1.84 million km², a Nile valley, a lot of empty country
Sudan covers about 1.84 million km² and holds around 50 million people, the bulk of them concentrated along the Nile and its tributaries — Khartoum and Omdurman at the confluence of the Blue and White Niles, then the cities to the north (Atbara, Dongola, Wadi Halfa) and to the east (Port Sudan on the Red Sea, Kassala). The country also contains some of the most archaeologically significant sites in Africa — the Meroe pyramids, the Nubian temples, the Jebel Barkal complex. Foreign visitors today are predominantly diaspora, NGO and aid staff, journalists, the rare expedition tourist heading for the pyramids of Bajrawiya. The cellular network covers the Nile corridor and the major cities workably; the deserts to the east, west, and north are sparse.

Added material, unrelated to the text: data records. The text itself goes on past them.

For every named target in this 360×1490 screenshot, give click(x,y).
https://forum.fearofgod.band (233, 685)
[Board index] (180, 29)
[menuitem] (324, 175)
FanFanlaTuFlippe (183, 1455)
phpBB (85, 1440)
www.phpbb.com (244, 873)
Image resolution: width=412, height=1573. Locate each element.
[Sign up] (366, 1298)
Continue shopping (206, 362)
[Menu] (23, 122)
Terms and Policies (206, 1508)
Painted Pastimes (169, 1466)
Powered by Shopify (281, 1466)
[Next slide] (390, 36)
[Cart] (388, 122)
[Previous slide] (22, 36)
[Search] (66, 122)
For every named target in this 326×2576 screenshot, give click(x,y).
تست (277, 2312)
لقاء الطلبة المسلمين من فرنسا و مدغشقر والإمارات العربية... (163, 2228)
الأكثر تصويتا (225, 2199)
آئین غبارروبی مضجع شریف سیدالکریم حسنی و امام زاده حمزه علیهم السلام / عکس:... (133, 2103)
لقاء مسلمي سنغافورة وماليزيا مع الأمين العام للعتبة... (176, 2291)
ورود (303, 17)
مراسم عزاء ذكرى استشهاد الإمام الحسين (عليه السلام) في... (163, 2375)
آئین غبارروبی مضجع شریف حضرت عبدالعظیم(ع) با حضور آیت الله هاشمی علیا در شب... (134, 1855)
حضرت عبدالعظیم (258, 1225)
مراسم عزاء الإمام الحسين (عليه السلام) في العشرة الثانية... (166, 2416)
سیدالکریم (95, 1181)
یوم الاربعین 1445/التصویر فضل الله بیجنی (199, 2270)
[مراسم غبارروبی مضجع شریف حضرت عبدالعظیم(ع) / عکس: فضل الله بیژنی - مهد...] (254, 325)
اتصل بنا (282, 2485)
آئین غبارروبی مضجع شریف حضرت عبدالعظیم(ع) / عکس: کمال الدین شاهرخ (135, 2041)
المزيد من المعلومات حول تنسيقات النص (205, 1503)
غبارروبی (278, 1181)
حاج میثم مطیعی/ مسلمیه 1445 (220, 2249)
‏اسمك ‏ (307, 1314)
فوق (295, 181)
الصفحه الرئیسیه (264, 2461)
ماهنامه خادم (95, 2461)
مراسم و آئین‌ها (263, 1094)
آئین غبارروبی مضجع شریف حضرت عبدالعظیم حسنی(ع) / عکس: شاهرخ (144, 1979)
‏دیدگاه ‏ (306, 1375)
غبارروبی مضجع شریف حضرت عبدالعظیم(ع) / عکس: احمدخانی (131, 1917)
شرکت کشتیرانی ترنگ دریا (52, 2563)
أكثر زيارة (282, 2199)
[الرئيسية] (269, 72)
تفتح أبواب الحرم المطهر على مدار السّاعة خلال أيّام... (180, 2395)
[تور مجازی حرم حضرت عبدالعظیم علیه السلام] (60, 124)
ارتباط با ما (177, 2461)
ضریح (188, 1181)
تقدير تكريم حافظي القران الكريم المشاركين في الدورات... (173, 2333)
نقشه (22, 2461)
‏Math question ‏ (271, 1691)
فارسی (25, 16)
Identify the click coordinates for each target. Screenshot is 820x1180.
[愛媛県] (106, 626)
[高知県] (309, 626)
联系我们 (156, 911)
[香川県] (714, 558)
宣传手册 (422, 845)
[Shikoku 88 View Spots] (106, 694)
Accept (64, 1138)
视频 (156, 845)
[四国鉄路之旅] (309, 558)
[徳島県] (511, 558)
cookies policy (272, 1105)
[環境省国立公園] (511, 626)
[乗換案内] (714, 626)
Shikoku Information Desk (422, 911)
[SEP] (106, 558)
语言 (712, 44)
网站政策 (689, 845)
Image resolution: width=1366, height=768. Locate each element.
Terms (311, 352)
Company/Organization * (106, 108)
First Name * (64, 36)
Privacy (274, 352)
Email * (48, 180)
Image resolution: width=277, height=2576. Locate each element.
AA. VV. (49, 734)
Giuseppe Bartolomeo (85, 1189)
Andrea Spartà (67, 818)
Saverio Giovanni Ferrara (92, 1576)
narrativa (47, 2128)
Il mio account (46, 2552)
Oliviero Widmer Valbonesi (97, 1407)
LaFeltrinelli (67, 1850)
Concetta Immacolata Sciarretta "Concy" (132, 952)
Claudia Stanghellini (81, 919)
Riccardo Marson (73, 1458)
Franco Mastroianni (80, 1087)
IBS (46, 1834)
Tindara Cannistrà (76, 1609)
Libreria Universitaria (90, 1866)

Roamzy charges $23.24 per gigabyte in Sudan. That's $0.0227 per megabyte, billed in real time on Sudanese networks. No subscription, no expiry on the unused balance, no minimum bundle. One per-MB rate across 192 countries.
How much will Roamzy actually cost on this trip?
Cellular use is moderate: maps in Khartoum, the WhatsApp to a fixer or driver, the camera-translator on Arabic signs, voice notes home, the rare bank-app push. Office, hotel, and compound Wi-Fi handles the heavier work. Plan on 0.3–0.5 GB/day:
| Trip length | Roamzy ($23.24/GB) | Tourist roaming pass | Local SIM at Khartoum |
|---|---|---|---|
| 3 days (~1.2 GB) | $27.89 | $30–80 | $5–15 + KYC and a passport scan |
| 1 week (~2.8 GB) | $65.09 | $60–140 | $10–25 + paperwork |
| 2 weeks (~5.6 GB) | $130.17 | $120–280 (often two passes) | $15–35 + 30-day cap |
Competitor prices in columns 3 and 4 are 2025 ranges based on typical offerings; many home carriers don't list Sudan in tourist packs at all. Roamzy's rate in column 2 is our actual published rate from the pricing page.
A local SIM at Khartoum airport is sold to foreigners but the registration is paperwork-heavy and current network conditions vary by region. The eSIM is the lighter call.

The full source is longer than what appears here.